> [Task item]: Take the lines from the one containing "Screen dimensions: 1158x535" through the final line below and restate them exactly. Omit the pictures.

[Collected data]
+---+
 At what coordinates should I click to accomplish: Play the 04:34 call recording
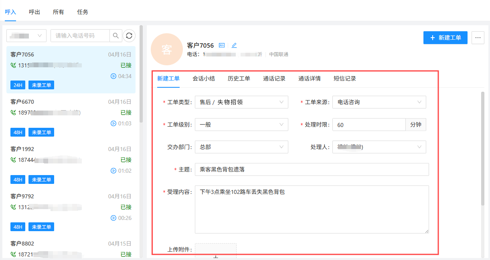[113, 76]
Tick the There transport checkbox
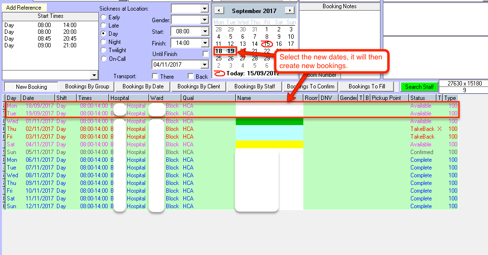488x255 pixels. click(155, 76)
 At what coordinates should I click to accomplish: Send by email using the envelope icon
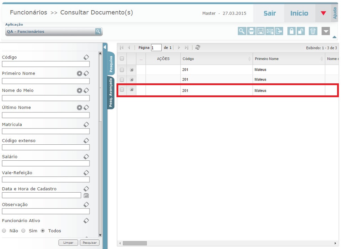pos(270,31)
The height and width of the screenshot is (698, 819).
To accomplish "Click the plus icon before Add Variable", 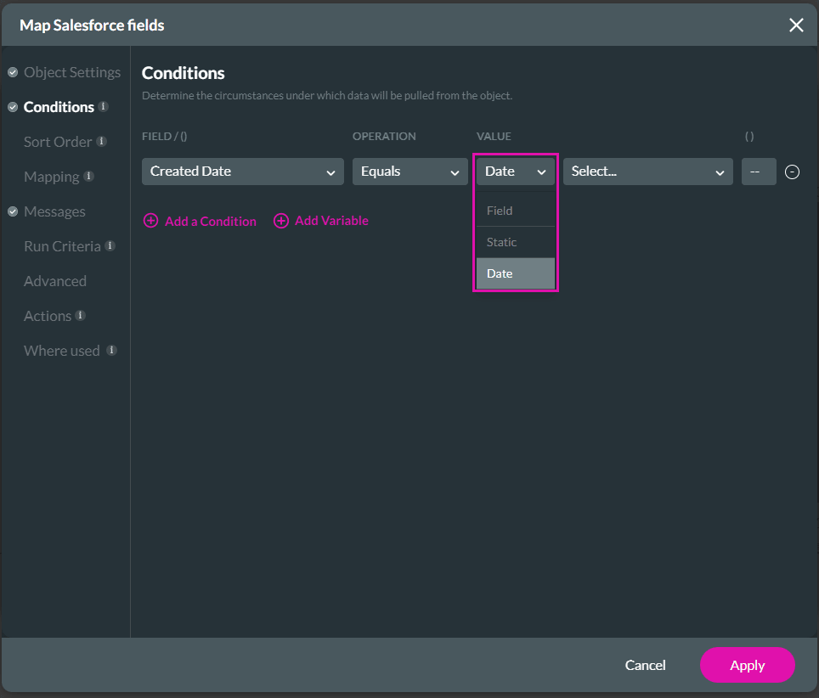I will coord(281,220).
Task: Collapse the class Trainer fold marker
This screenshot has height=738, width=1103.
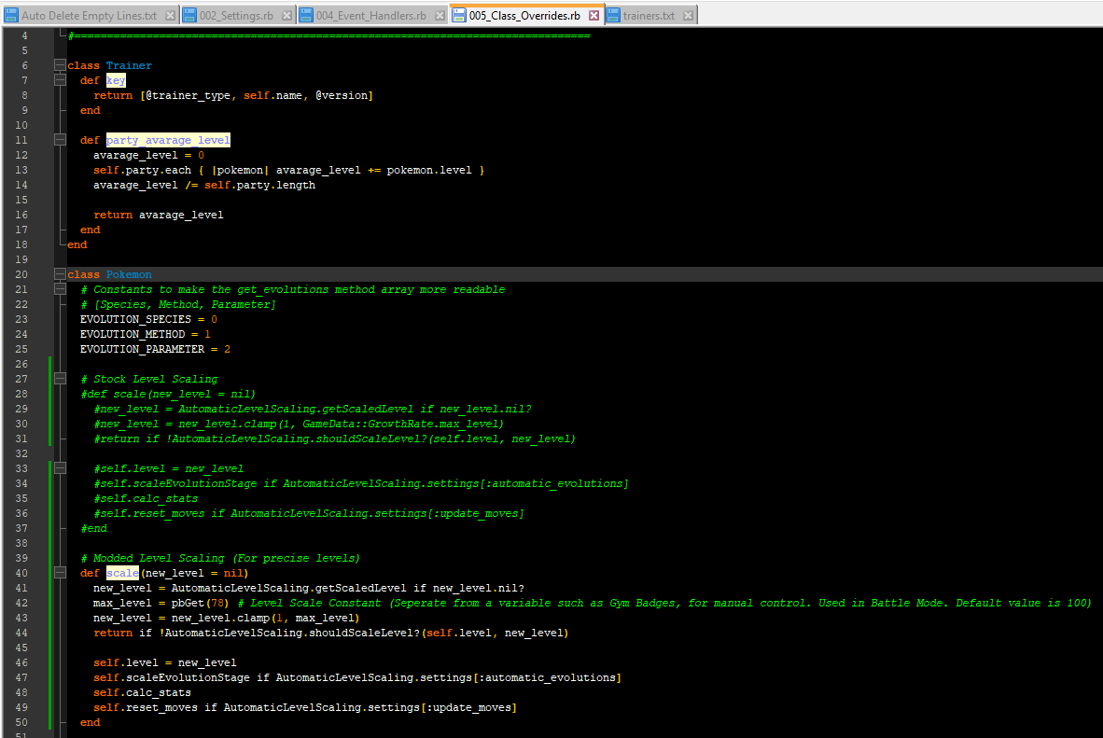Action: (61, 65)
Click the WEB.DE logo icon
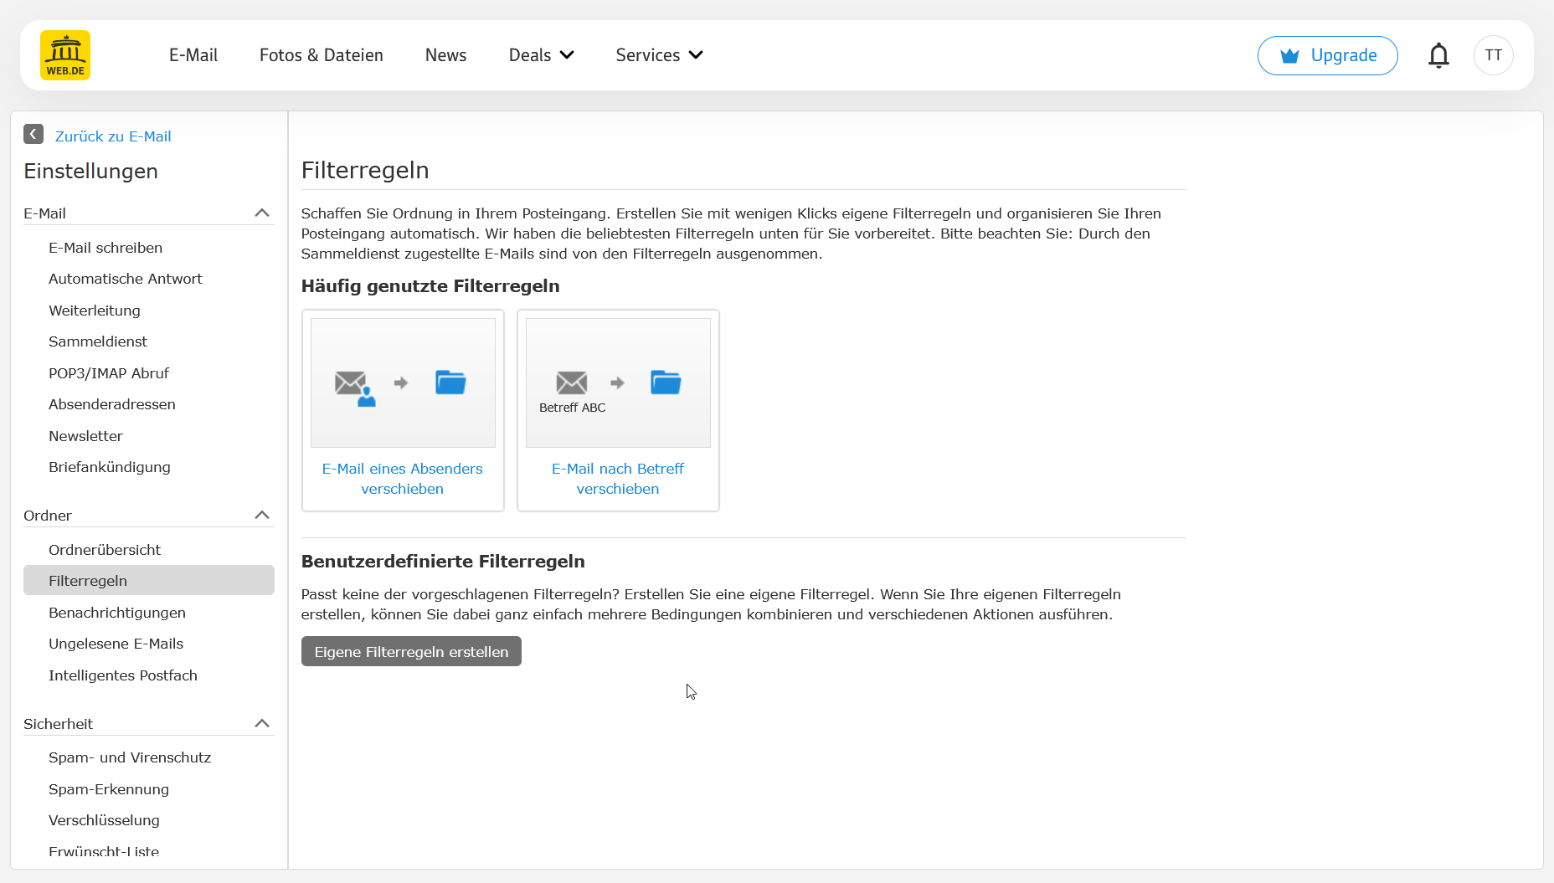Image resolution: width=1554 pixels, height=883 pixels. point(65,55)
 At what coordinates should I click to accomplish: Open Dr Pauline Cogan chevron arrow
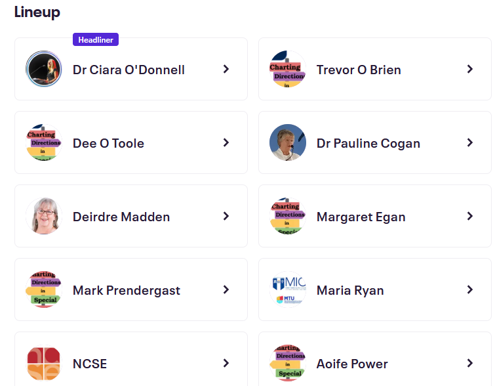coord(470,142)

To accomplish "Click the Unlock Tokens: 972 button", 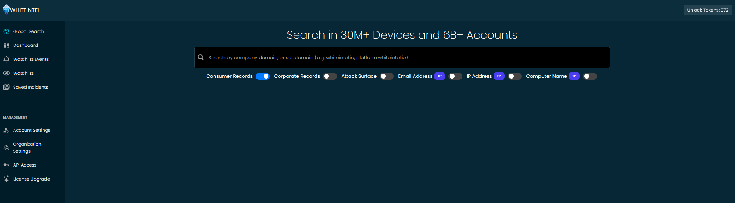I will click(x=708, y=10).
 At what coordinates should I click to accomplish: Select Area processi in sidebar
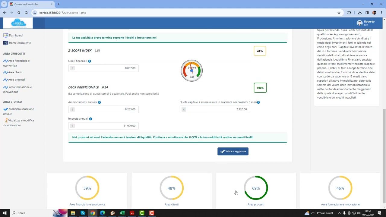tap(16, 80)
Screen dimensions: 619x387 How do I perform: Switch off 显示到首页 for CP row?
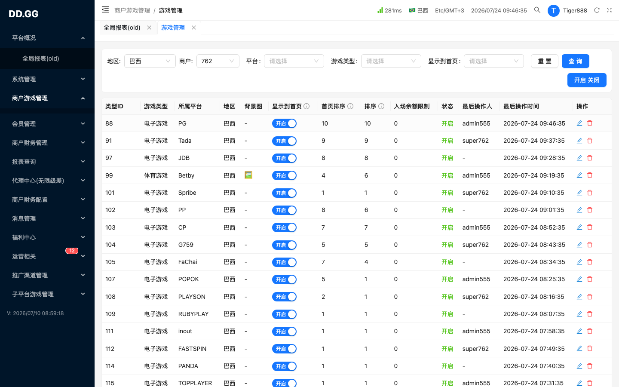point(284,227)
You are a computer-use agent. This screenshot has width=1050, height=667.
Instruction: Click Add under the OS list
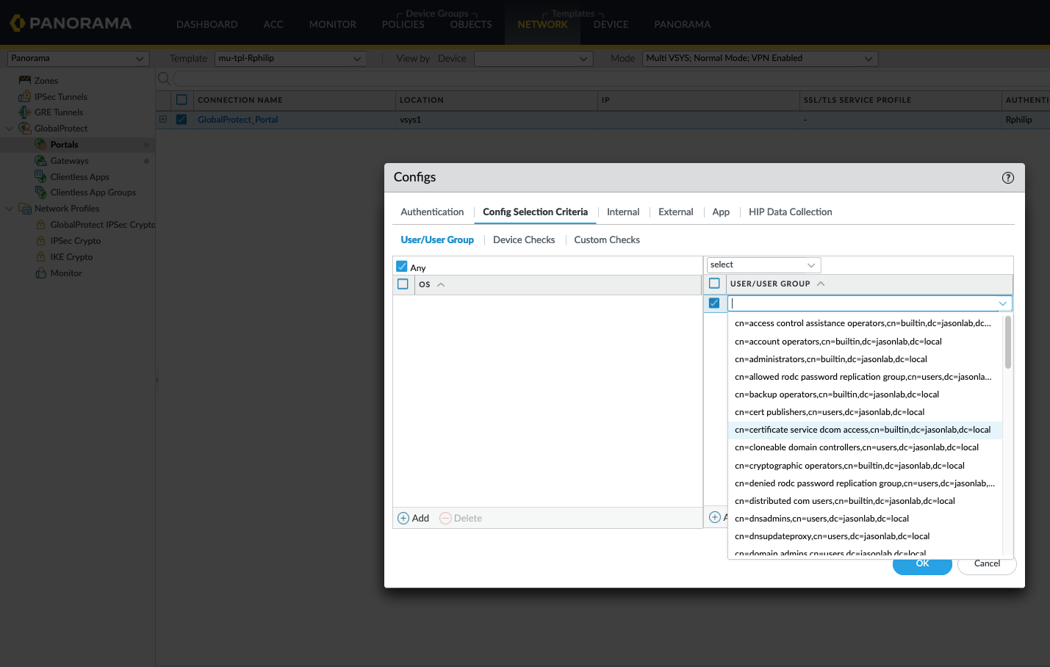[x=414, y=518]
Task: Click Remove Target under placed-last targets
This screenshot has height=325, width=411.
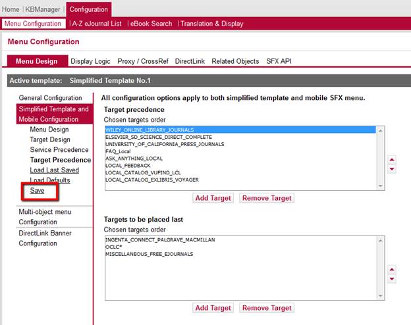Action: pyautogui.click(x=267, y=308)
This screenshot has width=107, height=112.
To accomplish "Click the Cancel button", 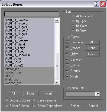I will [93, 106].
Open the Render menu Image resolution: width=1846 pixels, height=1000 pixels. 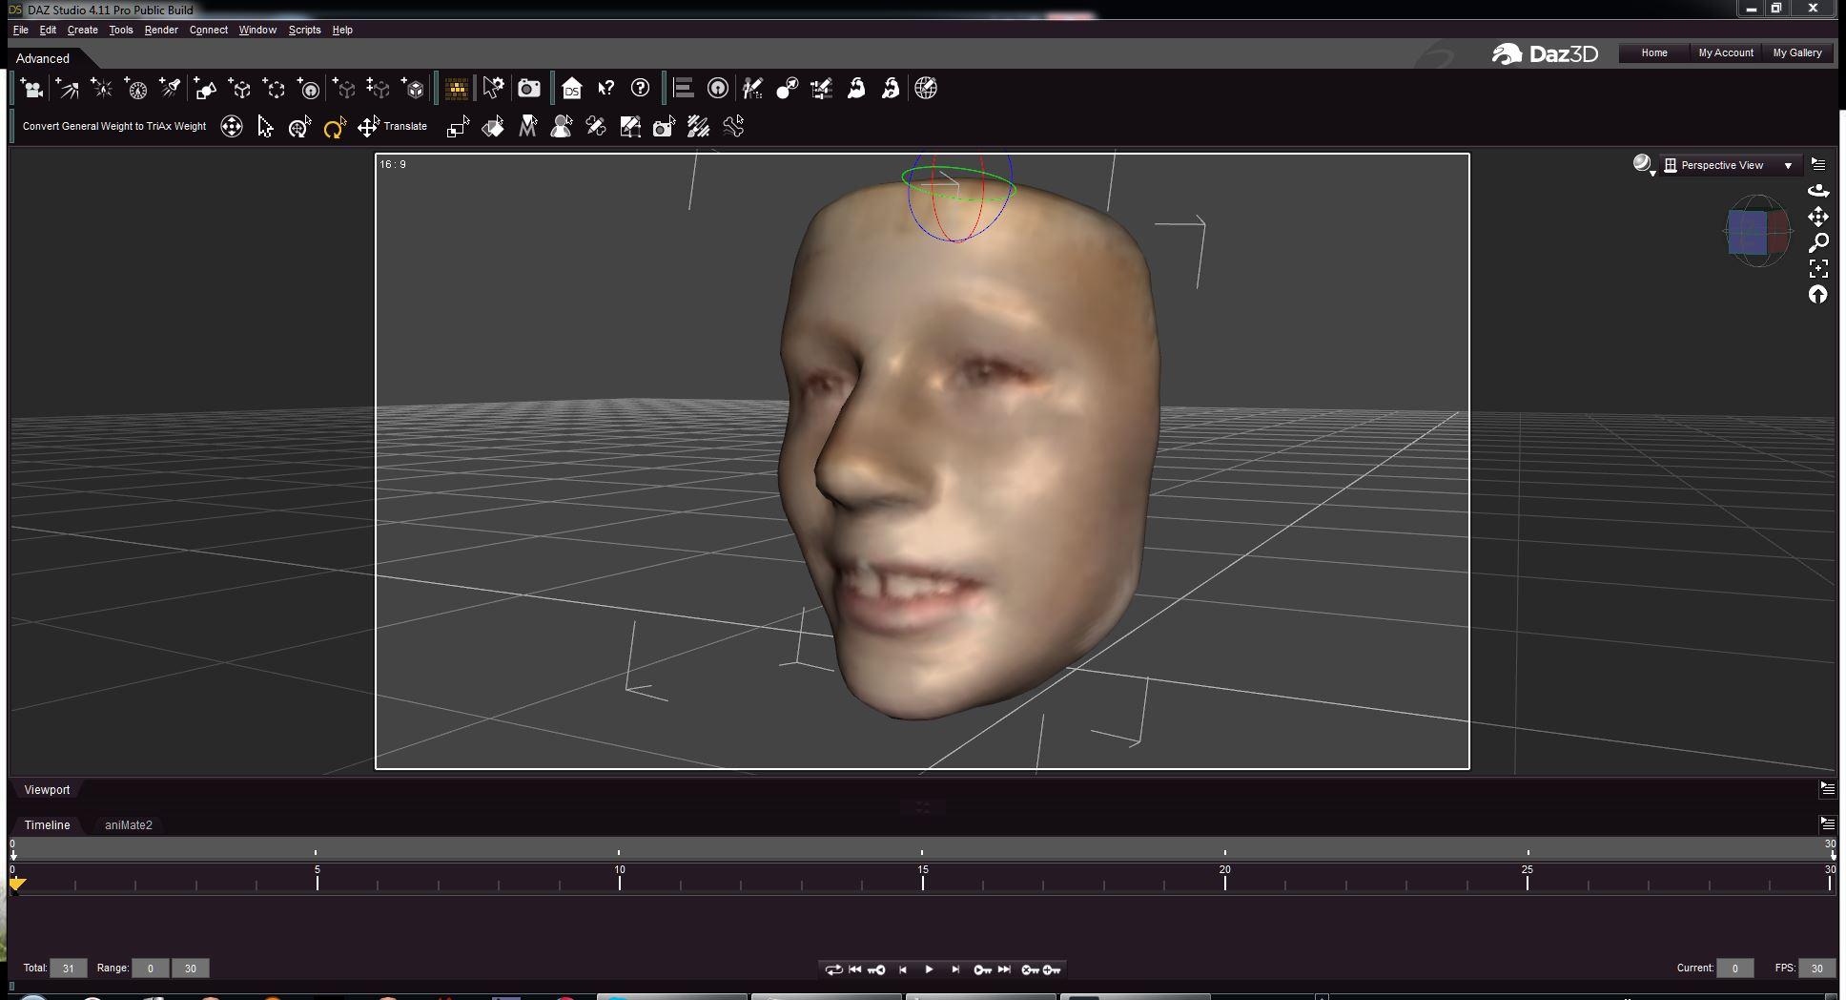(x=161, y=30)
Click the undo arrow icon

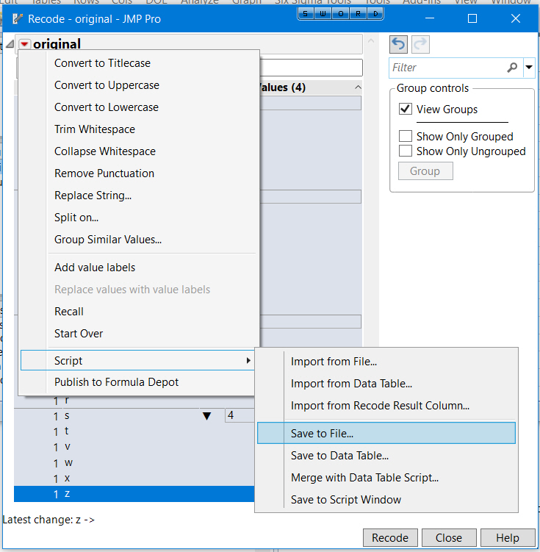coord(398,44)
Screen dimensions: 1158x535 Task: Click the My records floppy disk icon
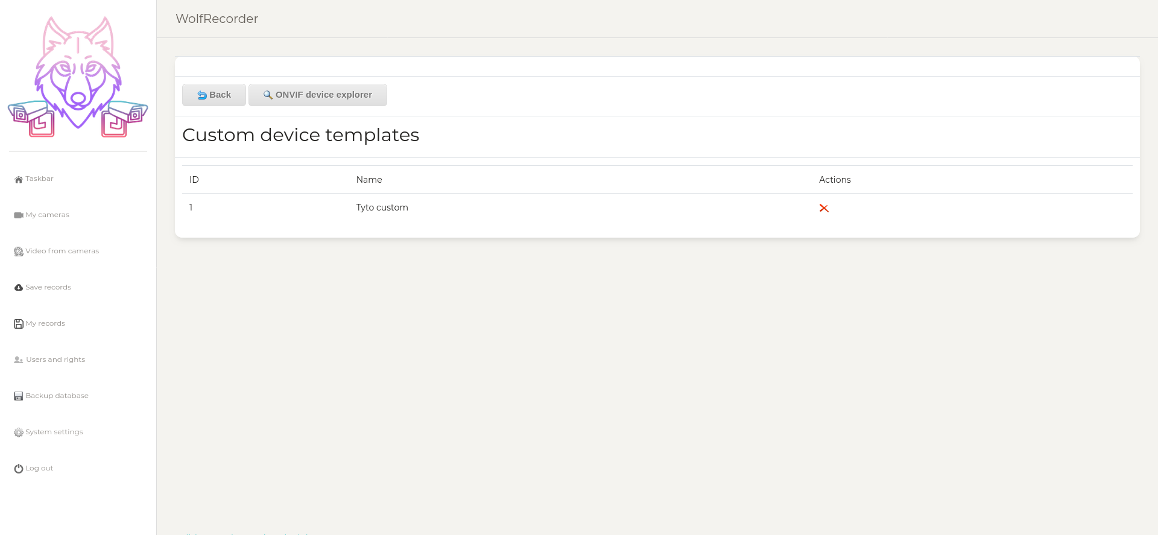pyautogui.click(x=19, y=324)

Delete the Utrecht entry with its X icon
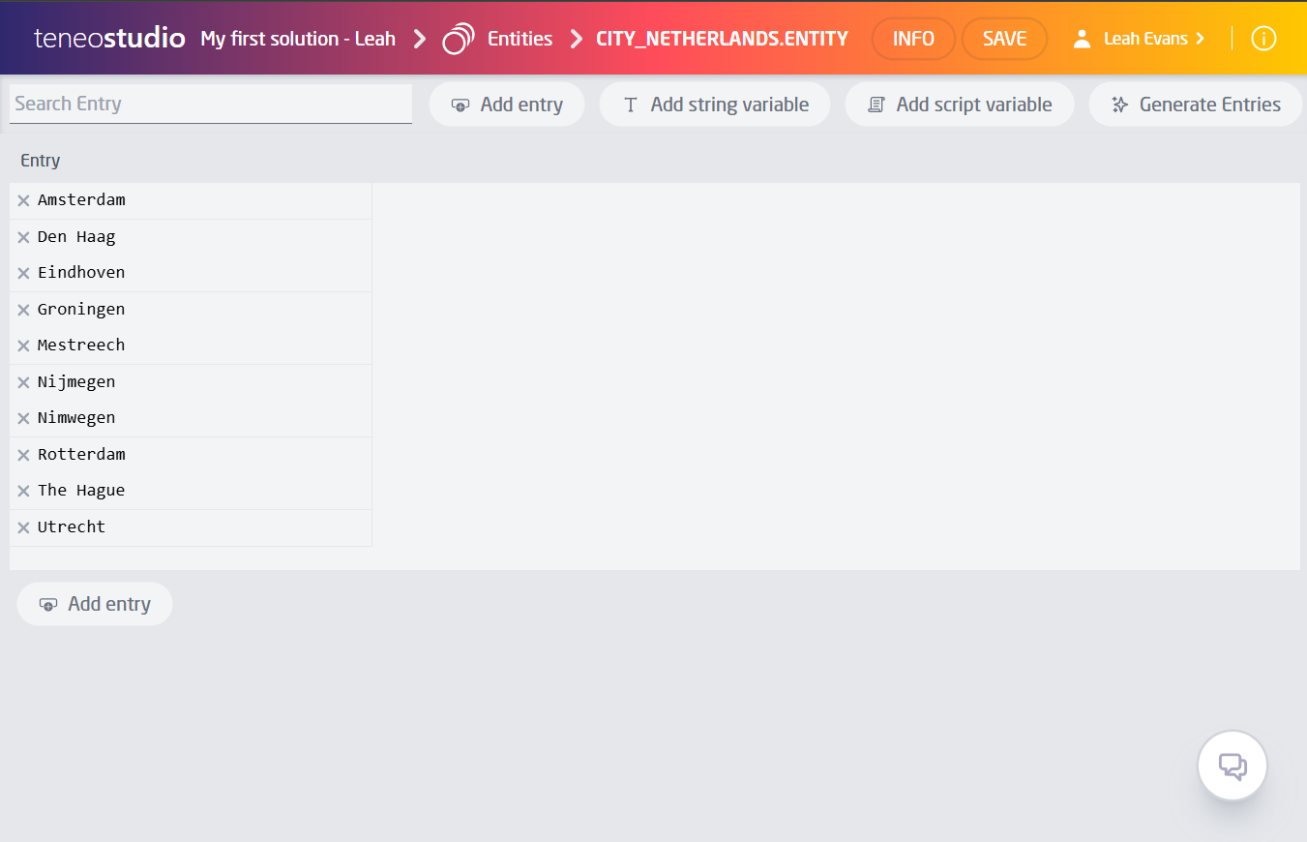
+---+
> [Result]:
Screen dimensions: 1158x535 Task: Click the My records floppy disk icon
pyautogui.click(x=19, y=324)

Delete the Utrecht entry with its X icon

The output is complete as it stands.